En 2005, según las estadísticas del INEC, se tramitaron 11.725 divorcios, diez años más tarde la cifra subió a 25.692, un incremento del 119%. De los divorcios tramitados en 2015, el 68,4% fue por mutuo consentimiento y de matrimonios con un promedio de duración de 16 años.

Los divorcios en el país se convirtieron en trámites engorrosos y traumáticos que podían durar meses, sino años por las apelaciones. Con las reformas a la Ley Notarial basta un momento de lucidez de la pareja para disolver su vínculo matrimonial en cuestión de días y sin la necesidad de contratar abogados.

Con la reforma artículo 18, numeral 13, ahora la Ley dispone autorizar la petición de disolución de la sociedad conyugal o de la sociedad de bienes de la pareja por mutuo consentimiento, siempre y cuando no existan hijos, y previo reconocimiento de las firmas ante el Notario de los solicitantes o de sus apoderados.
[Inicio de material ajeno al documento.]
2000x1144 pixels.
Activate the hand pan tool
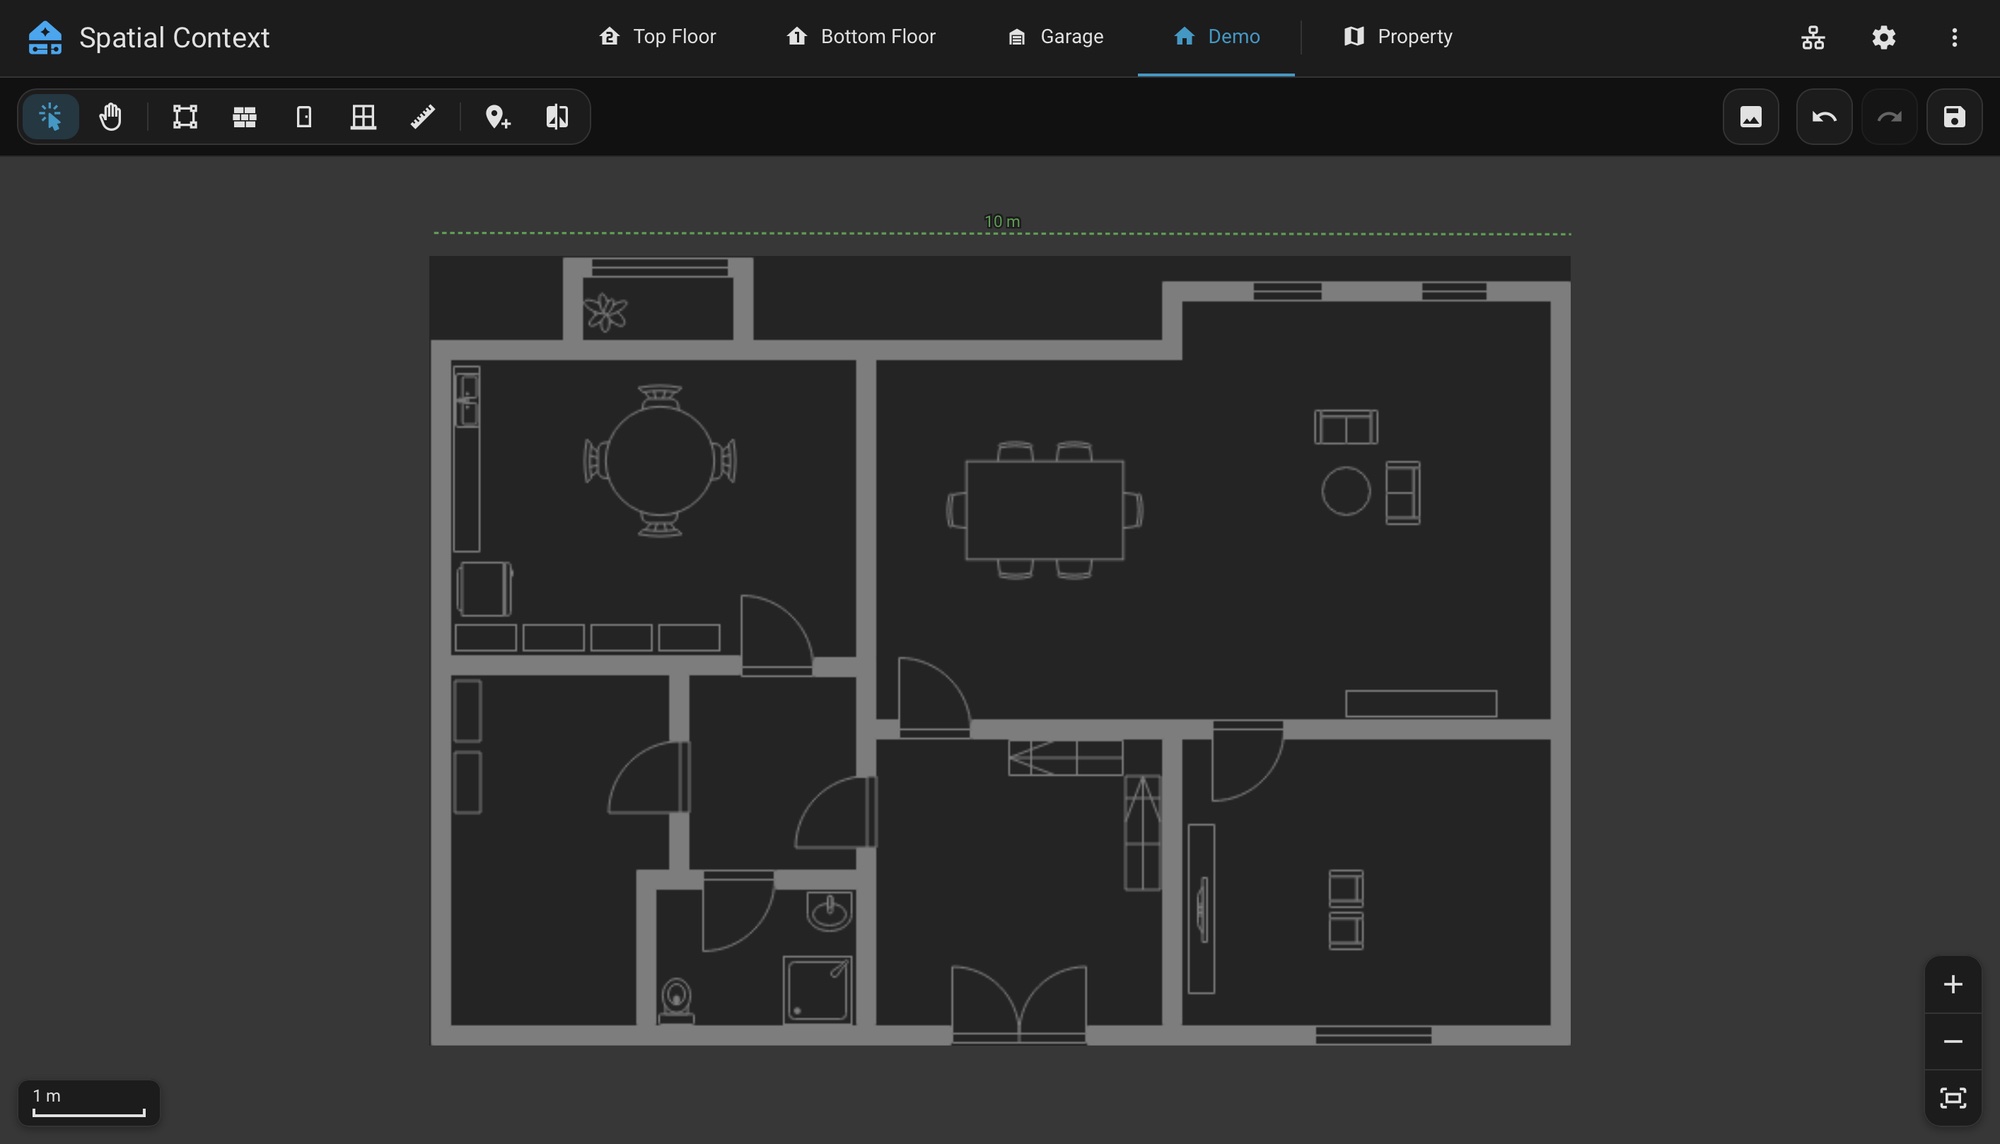(110, 117)
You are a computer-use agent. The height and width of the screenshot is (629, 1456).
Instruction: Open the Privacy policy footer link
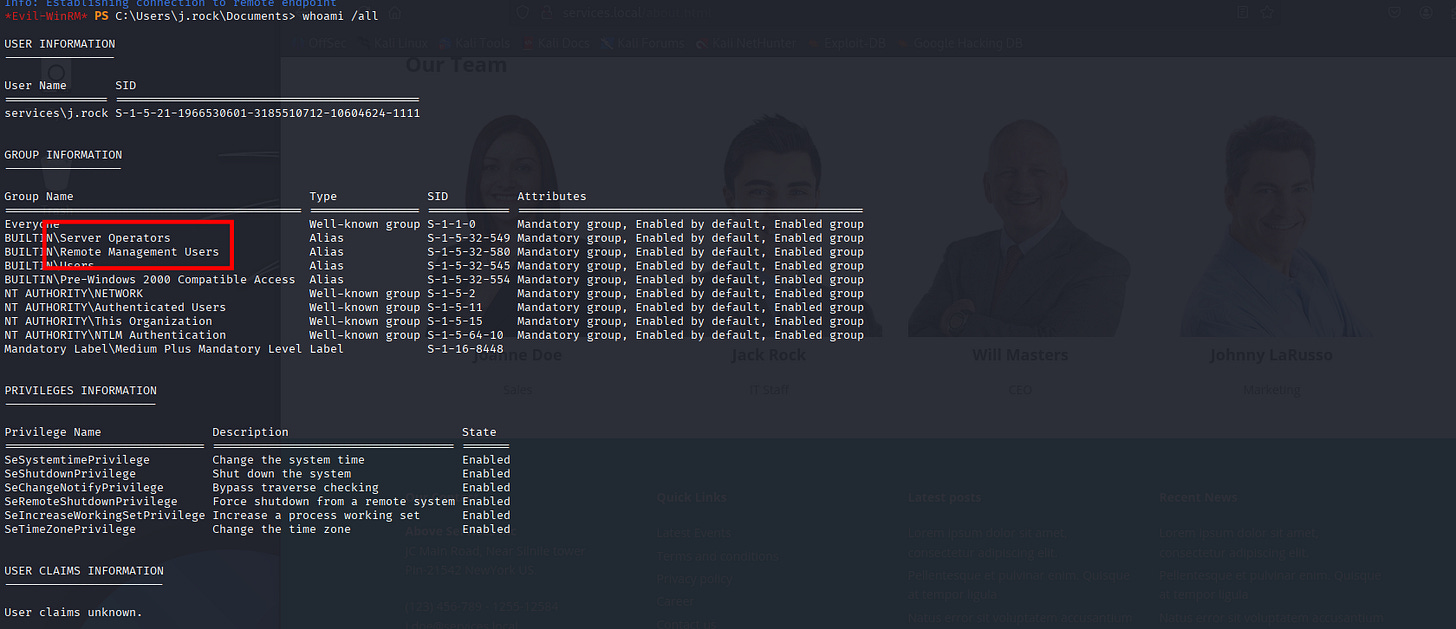click(694, 579)

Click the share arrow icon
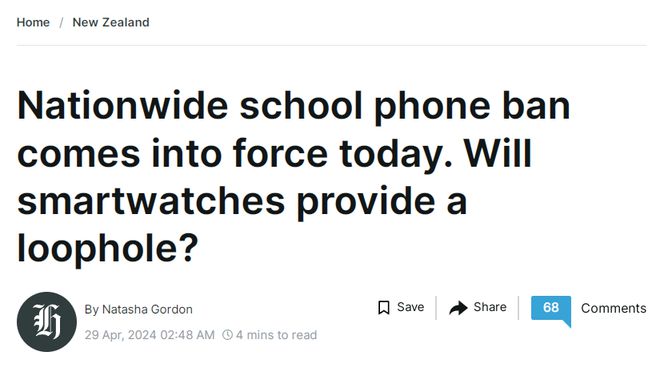[458, 308]
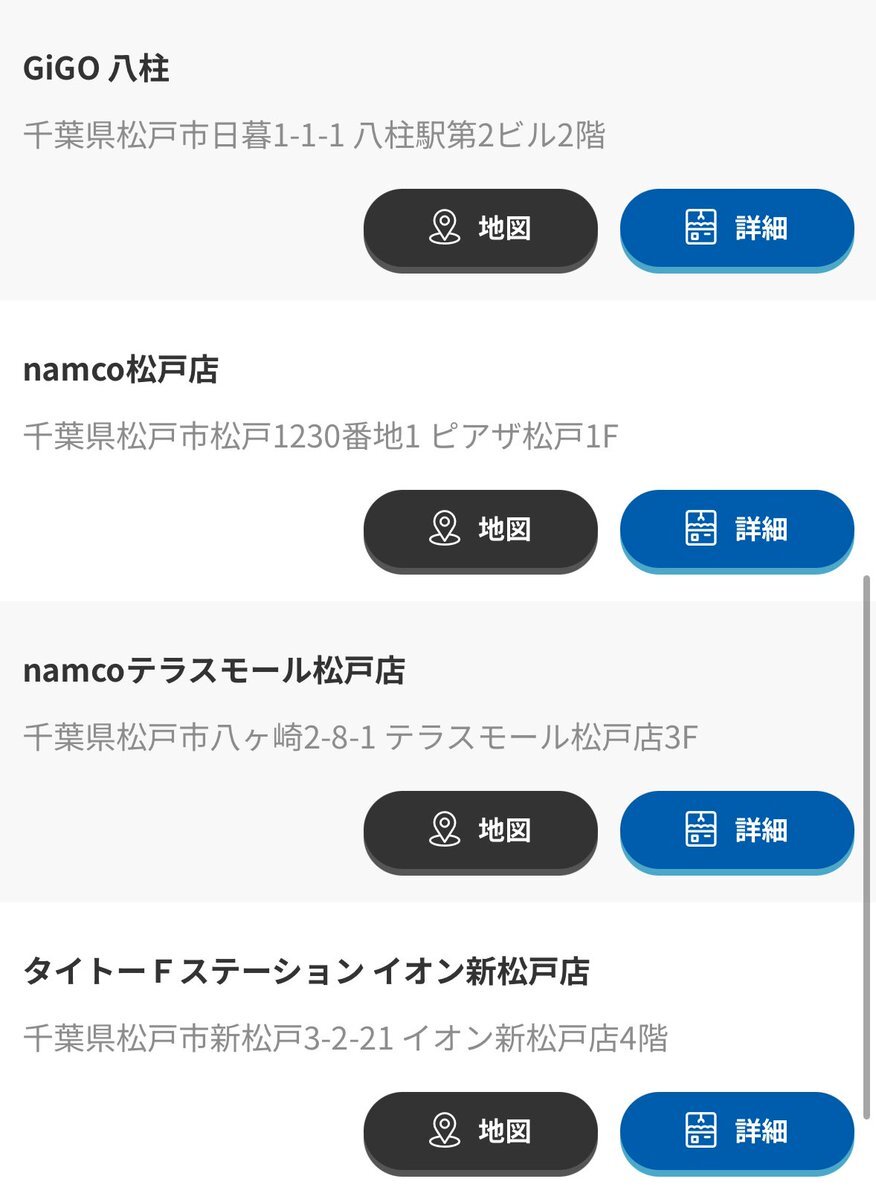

La pareja solo tiene que acompañar la partida de matrimonio, la sentencia o acta de reconocimiento de la unión de hecho, y el Notario, en un plazo máximo de 10 días, después de reconocida la petición, deberá redactar el acta de disolución dicha sociedad. Una reforma positiva, sin duda, porque no solo facilita la vida de las personas que ya no desean vivir juntas, sino que además descongestiona el trabajo de los jueces de lo civil.